● **PROBLEM 1**
From the article on how Google might track changes on webpages, repeat back the passage from "Search engines use" to "Session Tracking Links." word for word.

╭─ PROVIDED TEXT

How Google Might Track Changes on Webpages

Many sites on the Web contain elements that change on a regular basis, from advertisements that differ everytime a page shows, to widgets that contain constantly updated information, to blog and news homepages that show new posts and articles hourly or daily or weekly. Ecommerce sites add and remove products regularly, and display updated specials and features on their homepages. Sites including or focusing upon user generated content may consistently change.

Search engines use web crawling programs to discover new pages and sites and to index content that changes on pages they already know about by following links from one page to another. A Google patent granted last week explores the potential problem of a crawler coming across a page that has changed only slightly, such as a change in content or having an advertisement displayed, and deciding whether it should reindex that whole page because of the slight change.

The patent also describes the process behind how Google might check for changes on a page, comparing a newer version of a page to an older version, and associating an age with the older content and with the newer content. I’m reminded a little of a Yahoo patent that I wrote about a few years ago, in a post titled A Yahoo Approach to Avoid Crawling Advertisement and Session Tracking Links.

In the Yahoo patent I described in that post, we were told that the search engine might crawl pages a minute or so after a first crawl to see if there was content or links that changed from the first to second crawls, which might help the search engine in identifying those sections or links as advertisements or URLs that might contain unique session tracking parameters for different visitors. Yahoo might not crawl the newer URLs in those links, which it might consider to be “transient.”

In the Google patent, we’re told that if the differences in ages of the older content and the newer content aren’t that great, the search engine may continue to display the old content rather than updating its index to include the new content as well. After some additional crawls, if Google sees the newer content reach a certain age, it may then index the newer version of the page with the new content.

Updating search engine document index based on calculated age of changed portions in a document
Invented by Joachim Kupke and Jeff Cox
Assigned to Google Inc.
US Patent 8,001,462
Granted August 16, 2011
Filed: January 30, 2009

Abstract

A system receives a document that includes new content and aged content, and compares the document with a prior version of the document that includes the aged content but not the new content. The system also separates the new content and the aged content based on the comparison, determines ages associated with the new content and the aged content, and determines whether the ages of the new content and the aged content are greater than or equal to an age threshold.

The system further calculates a checksum of the document based on the aged content when the age of the aged content is greater than or equal to the age threshold, and the age of the new content is less than the age threshold, and stores the calculated checksum.

The focus of this patent seems aimed at keeping the search engine from reindexing pages after recrawling those pages where it finds some changes to the pages such as new advertisements being displayed or updated lists of related links. It makes sense for a search engine to not reindex the content of a page too quickly after those types of changes since doing so could result in reindexing many pages where there really hasn’t been any substantive changes to those pages.

I suspect that this process acts to throttle how quickly a search engine might update its index when it discovers new content on pages, regardless of whether those changes are slight changes to the content of a page or even possibly the posting of a new blog post. Since many pages on the Web do have components that might show new content everytime they are crawled, allowing a certain amount of time to pass before reindexing the content of a page might make sense, especially when the age differences between the older content and the newer content isn’t that great.

╰─

● **PROBLEM 2**
Duplicate the stored data word for word, from its first line to the line with "center [969, 822].", and leave the pictures out.

╭─ GIVEN DATA

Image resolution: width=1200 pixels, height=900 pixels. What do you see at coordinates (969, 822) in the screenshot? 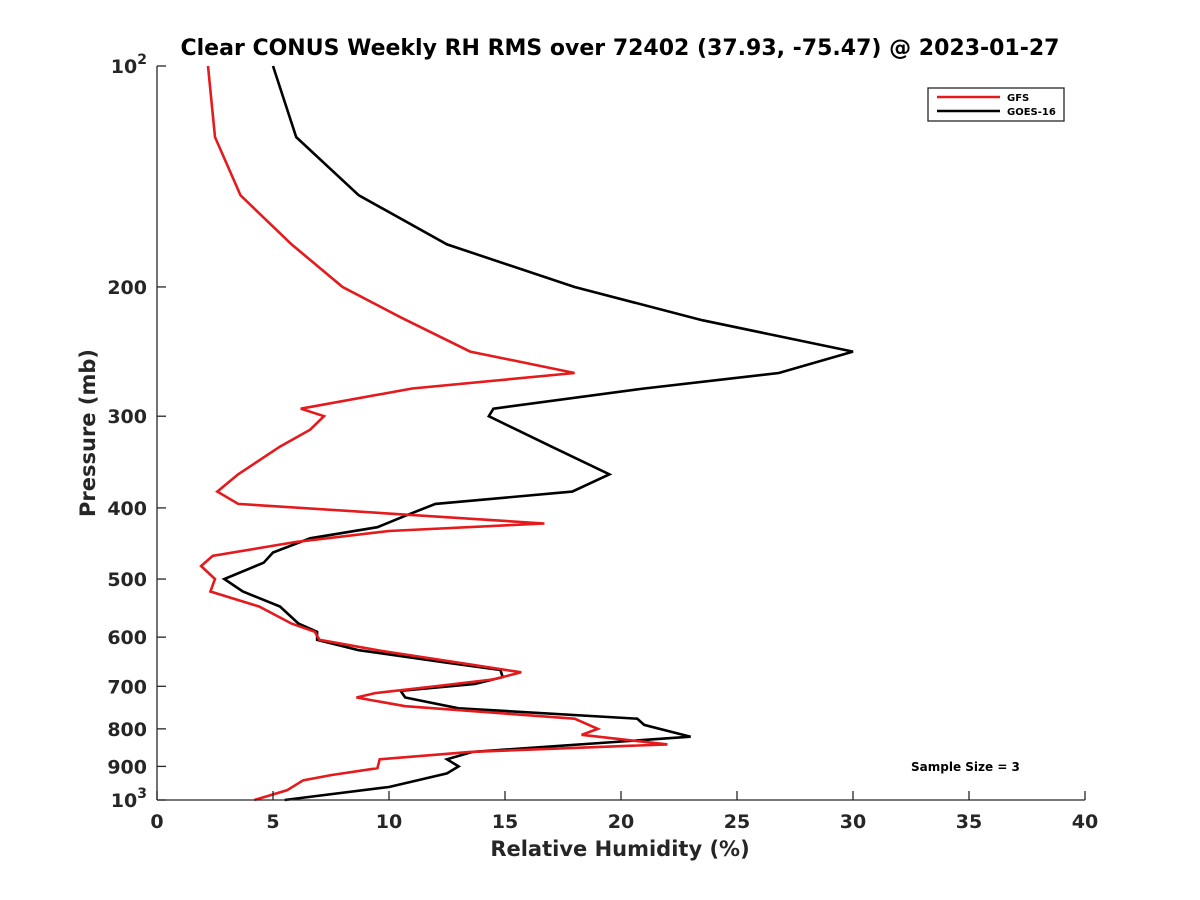
I see `x-tick-label: 35` at bounding box center [969, 822].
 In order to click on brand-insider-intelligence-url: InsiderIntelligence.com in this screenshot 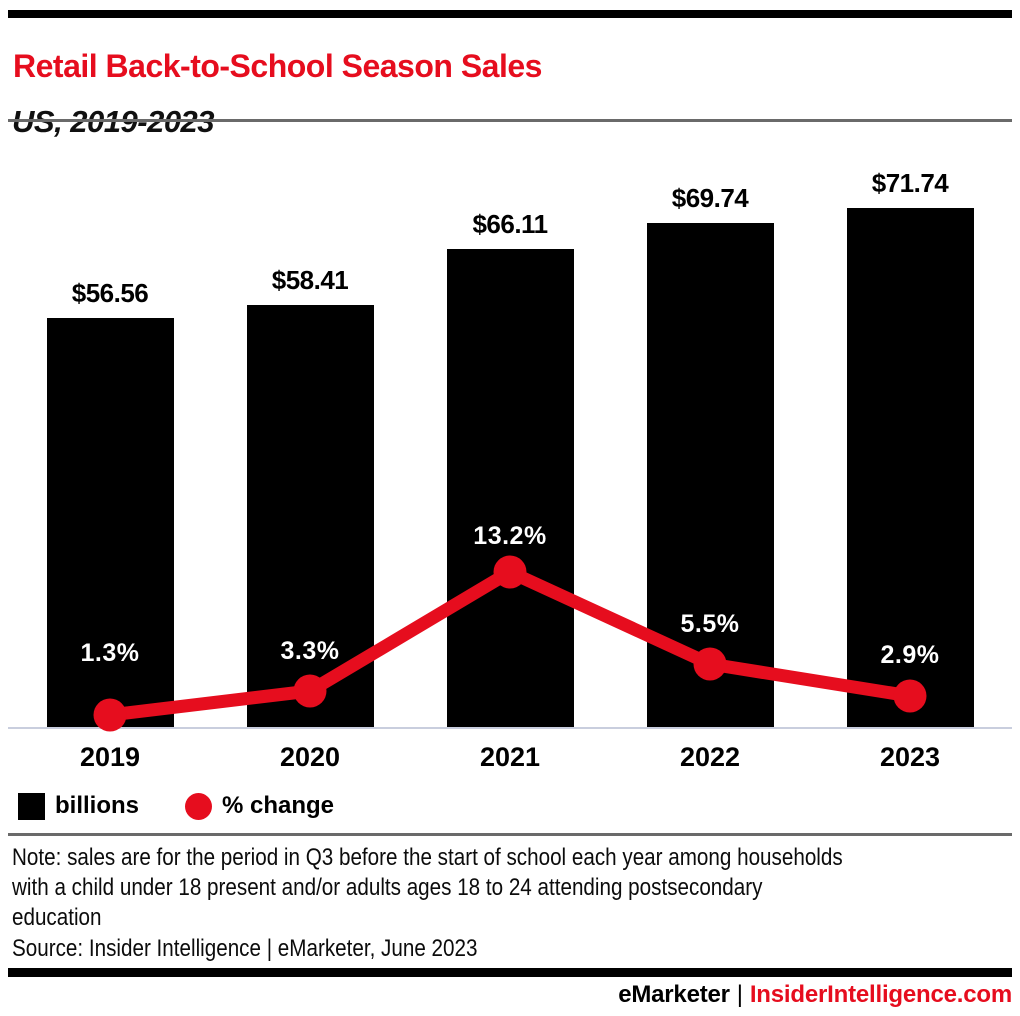, I will do `click(880, 994)`.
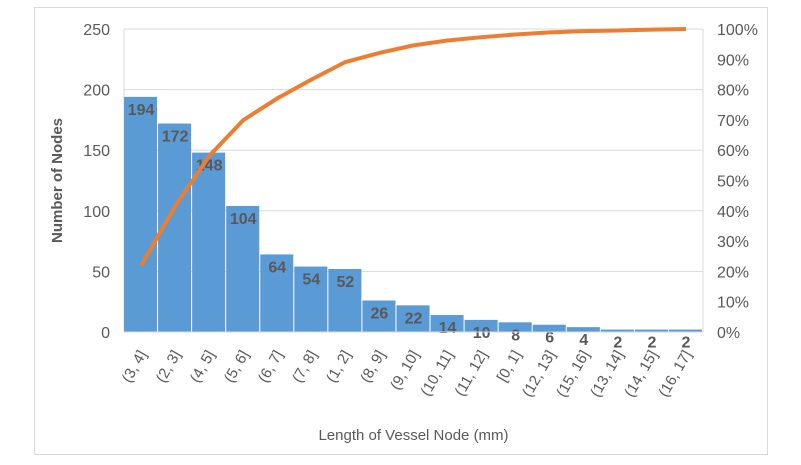 This screenshot has width=801, height=465. Describe the element at coordinates (733, 212) in the screenshot. I see `y2-tick-label: 40%` at that location.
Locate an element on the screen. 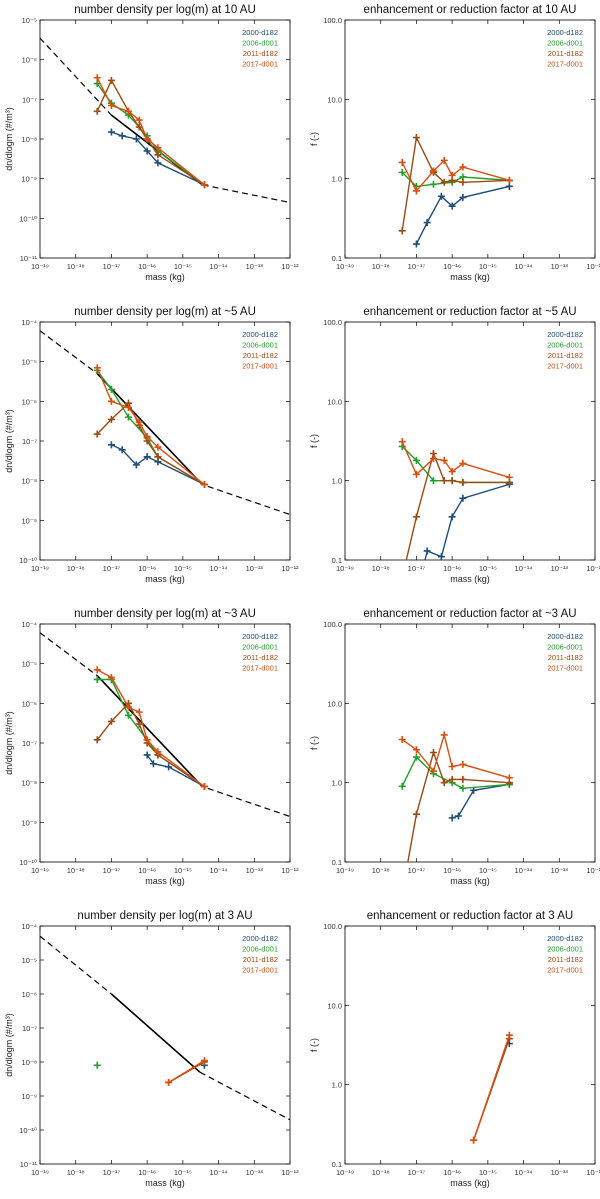 The image size is (600, 1199). y-tick-label: 10⁻⁹ is located at coordinates (29, 822).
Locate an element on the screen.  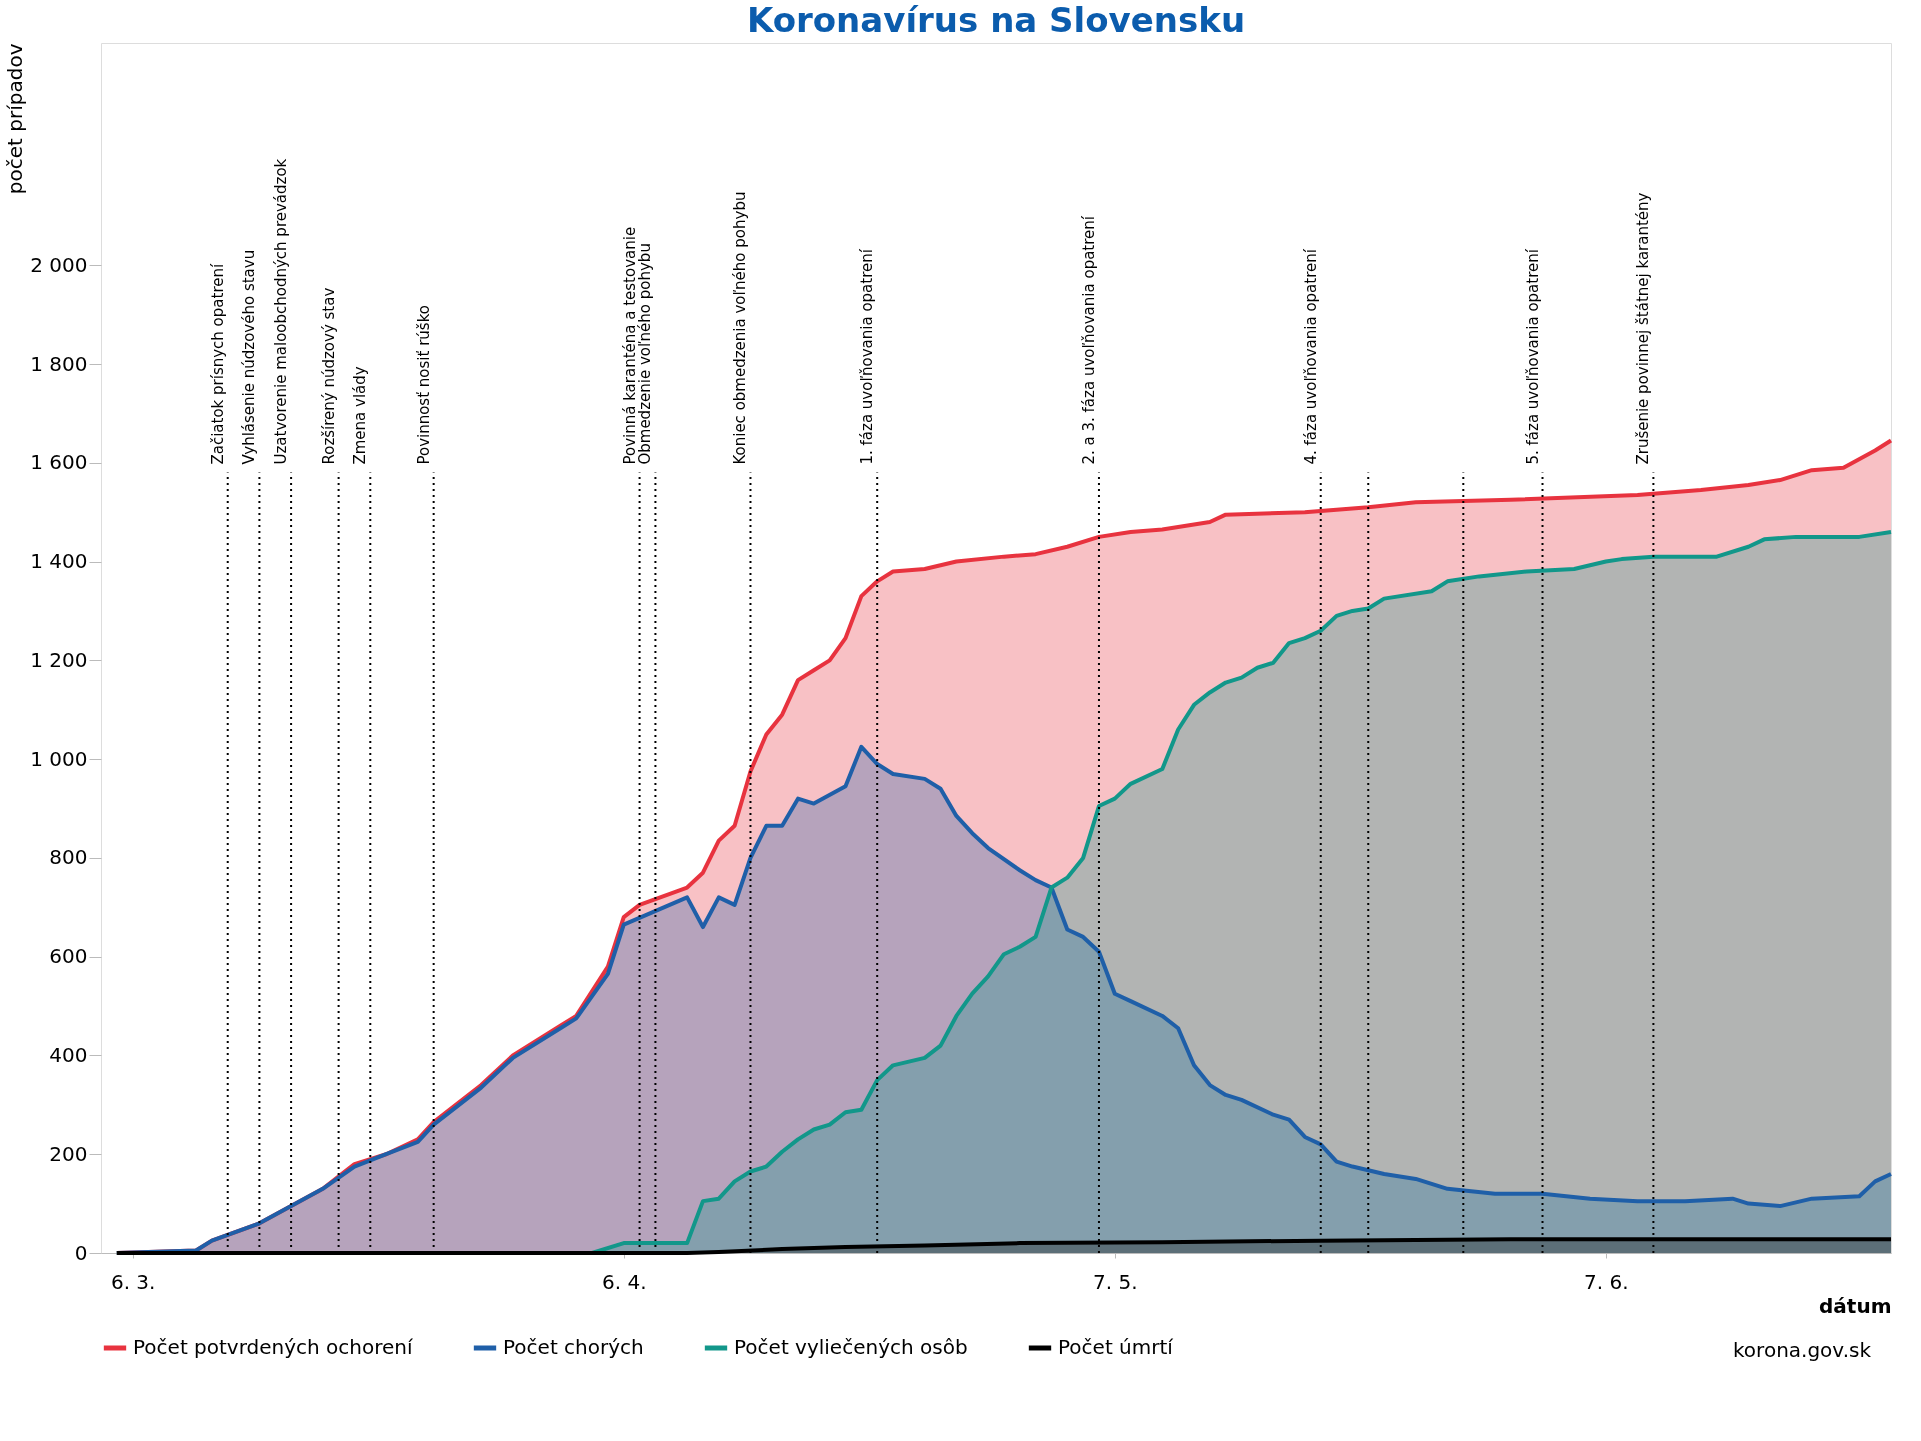
y-tick-label: 600 is located at coordinates (68, 956).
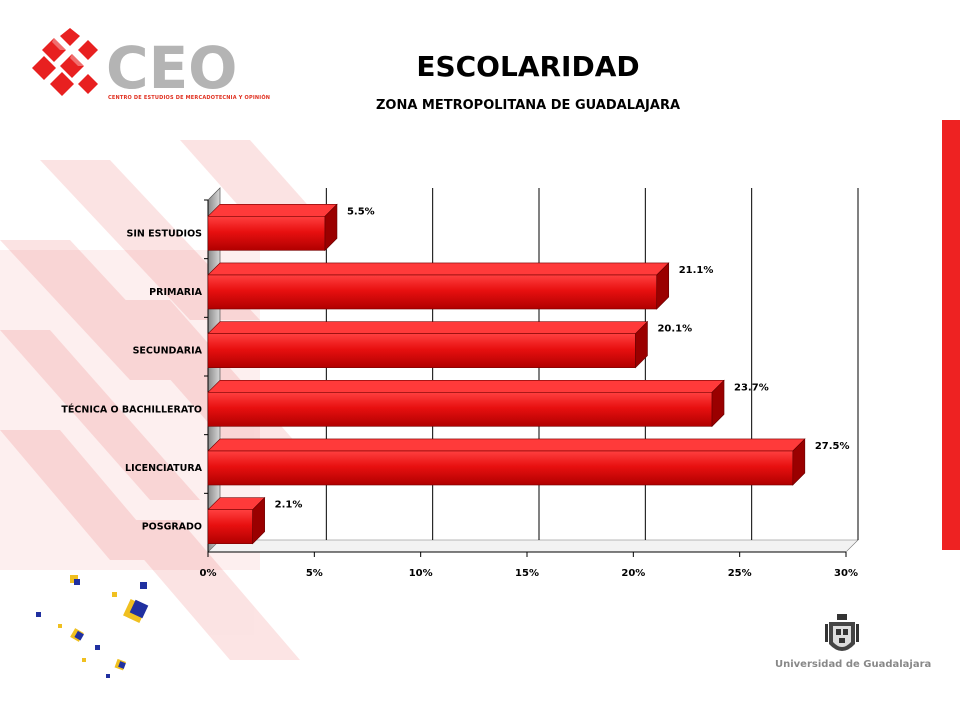 Image resolution: width=960 pixels, height=720 pixels. Describe the element at coordinates (842, 632) in the screenshot. I see `udg-crest` at that location.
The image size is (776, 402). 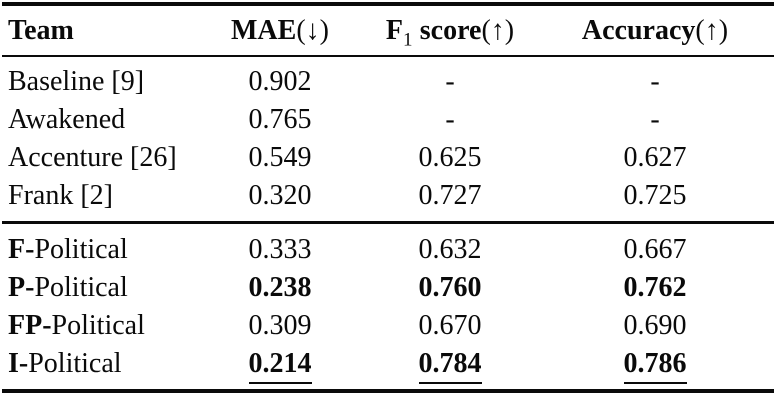 I want to click on table-row: FP-Political 0.309 0.670 0.690, so click(x=388, y=326).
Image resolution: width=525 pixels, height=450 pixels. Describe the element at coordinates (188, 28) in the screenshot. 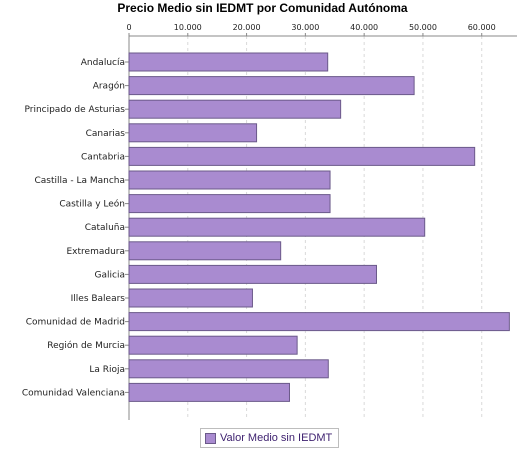

I see `x-tick-label: 10.000` at that location.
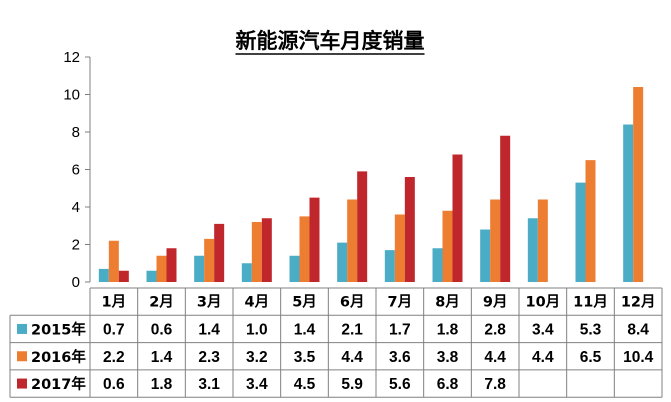  I want to click on legend-swatch-2017年, so click(22, 384).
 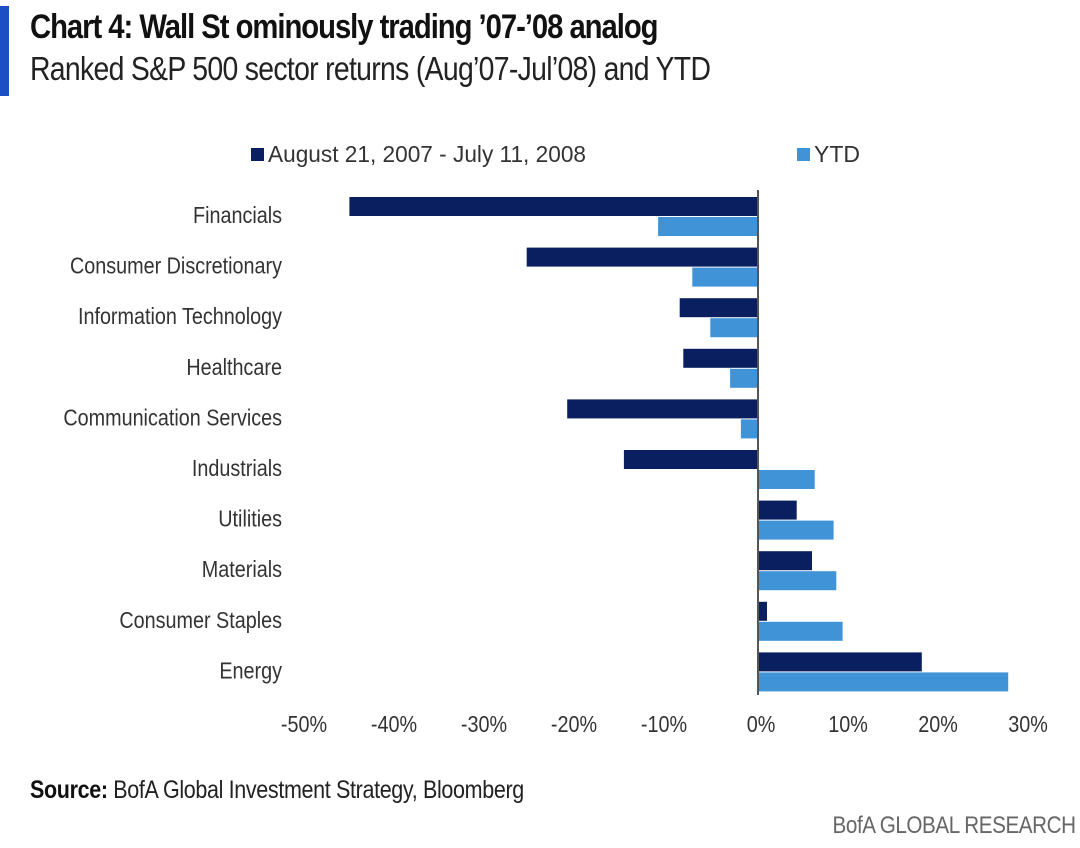 I want to click on category-label-communication-services: Communication Services, so click(x=172, y=418).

╰─

● **TASK OUTPUT 1**
Search engines use web crawling programs to discover new pages and sites and to index content that changes on pages they already know about by following links from one page to another. A Google patent granted last week explores the potential problem of a crawler coming across a page that has changed only slightly, such as a change in content or having an advertisement displayed, and deciding whether it should reindex that whole page because of the slight change.

The patent also describes the process behind how Google might check for changes on a page, comparing a newer version of a page to an older version, and associating an age with the older content and with the newer content. I’m reminded a little of a Yahoo patent that I wrote about a few years ago, in a post titled A Yahoo Approach to Avoid Crawling Advertisement and Session Tracking Links.

● **TASK OUTPUT 2**
Image resolution: width=1200 pixels, height=900 pixels. What do you see at coordinates (969, 822) in the screenshot? 
I see `x-tick-label: 35` at bounding box center [969, 822].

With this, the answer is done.